▸ YOUR TASK: Wherever the string "Given" shows up in the records below, return that line.

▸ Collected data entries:
↓
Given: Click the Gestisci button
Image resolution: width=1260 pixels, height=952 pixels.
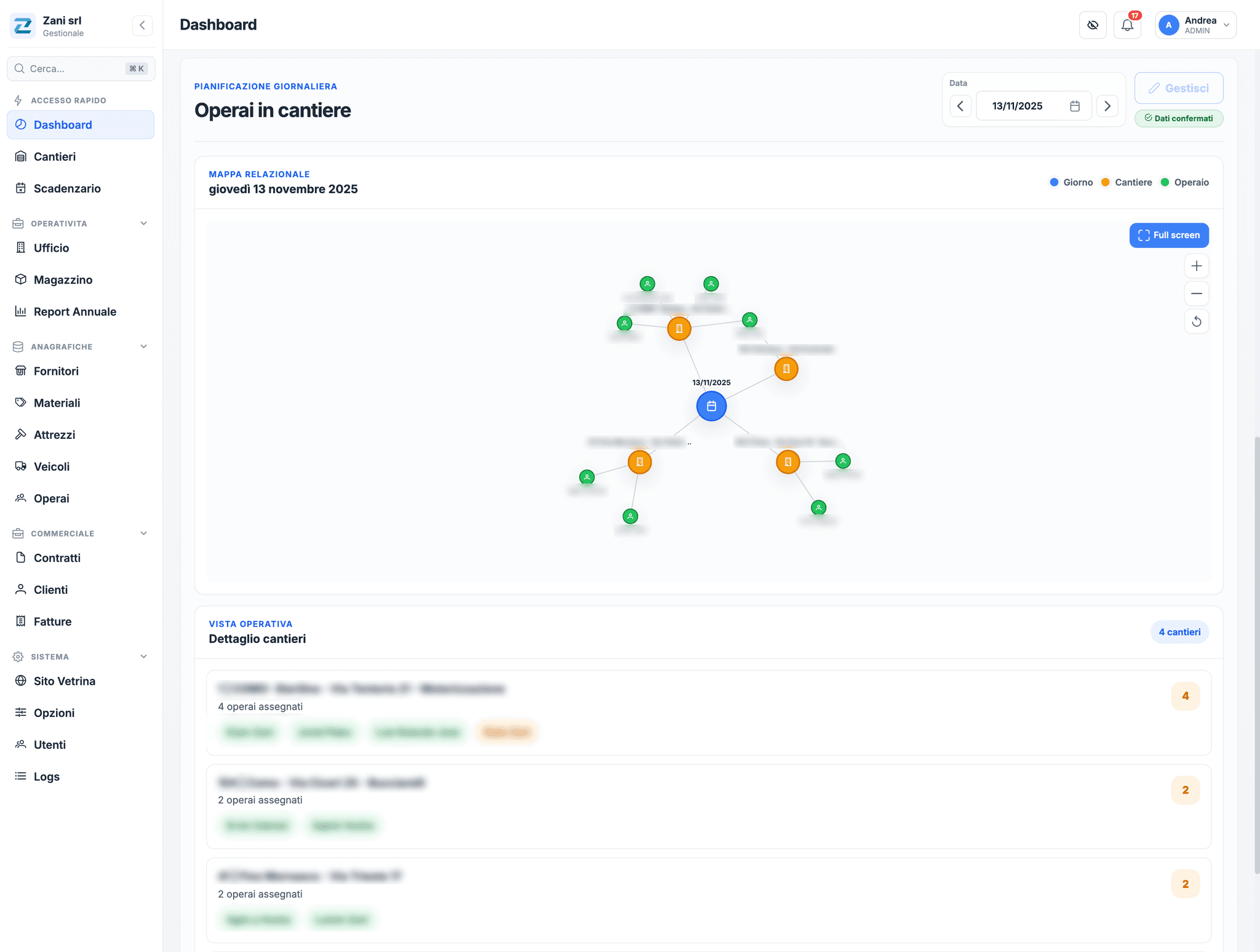Looking at the screenshot, I should [1179, 88].
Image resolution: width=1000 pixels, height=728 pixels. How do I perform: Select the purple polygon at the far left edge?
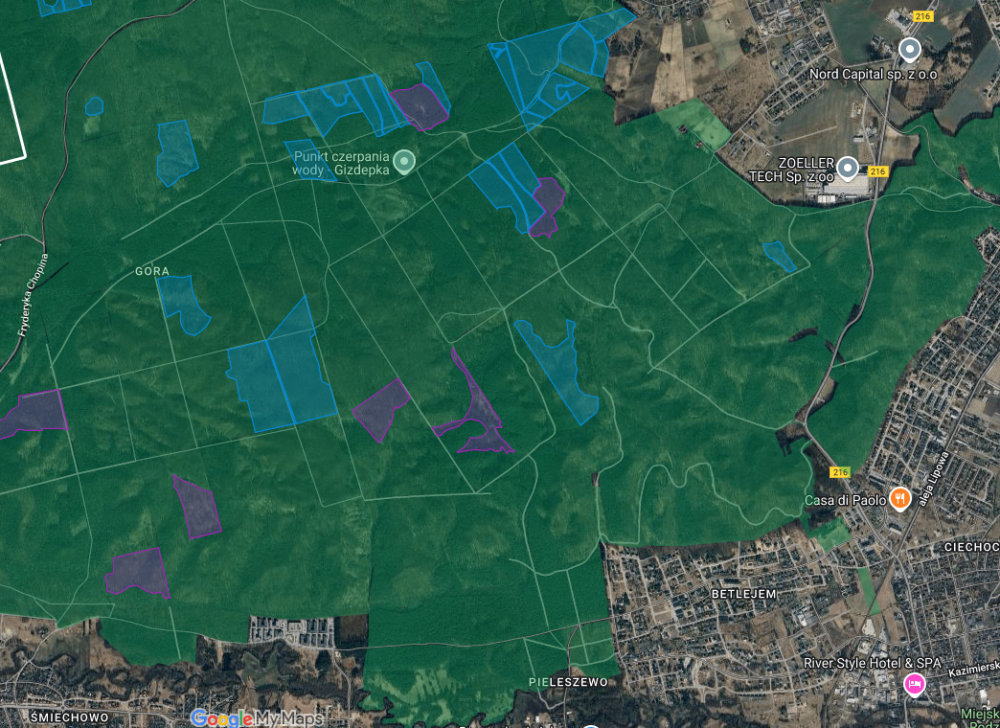(x=32, y=413)
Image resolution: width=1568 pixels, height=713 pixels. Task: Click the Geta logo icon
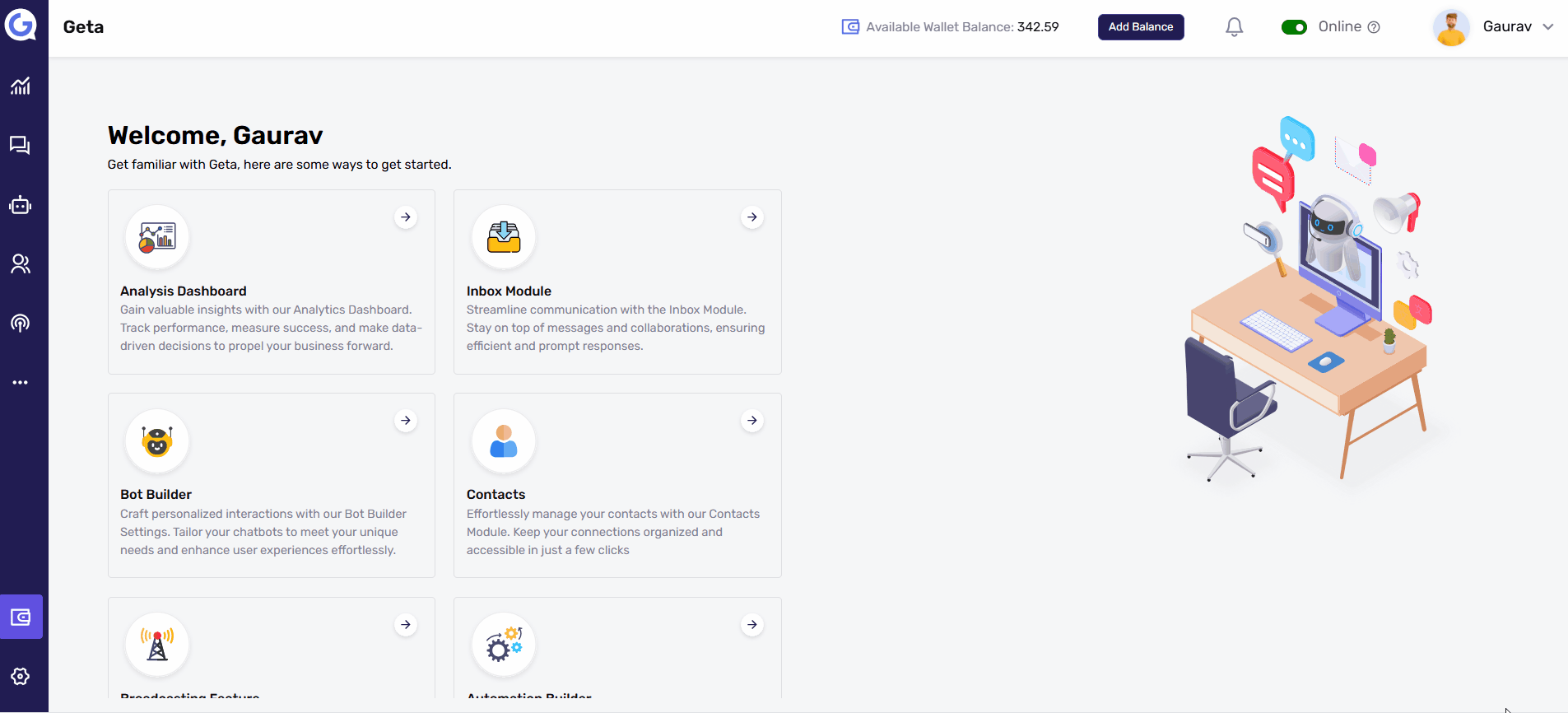(x=21, y=25)
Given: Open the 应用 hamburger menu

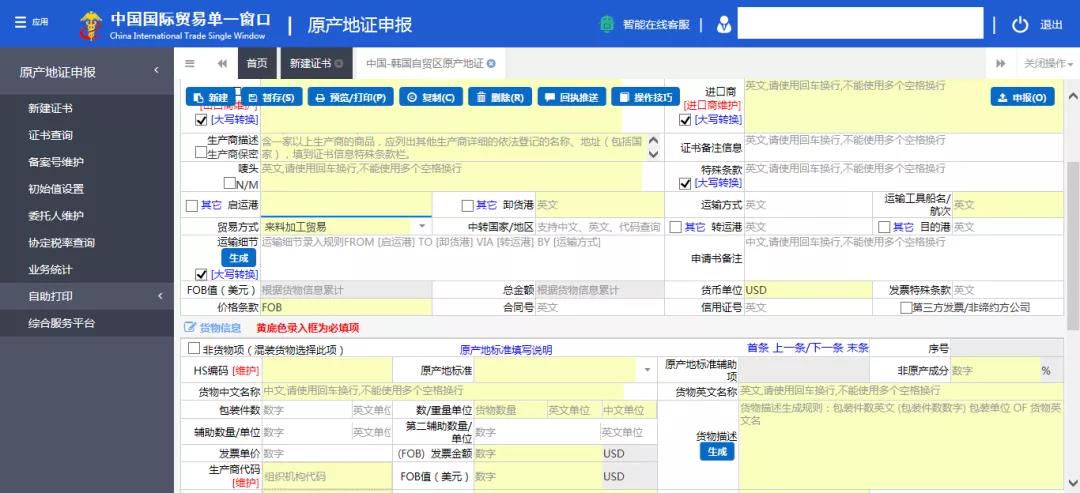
↑
▸ PROBLEM SOLUTION:
Given: Click the Gestisci button
Given: Open the 应用 hamburger menu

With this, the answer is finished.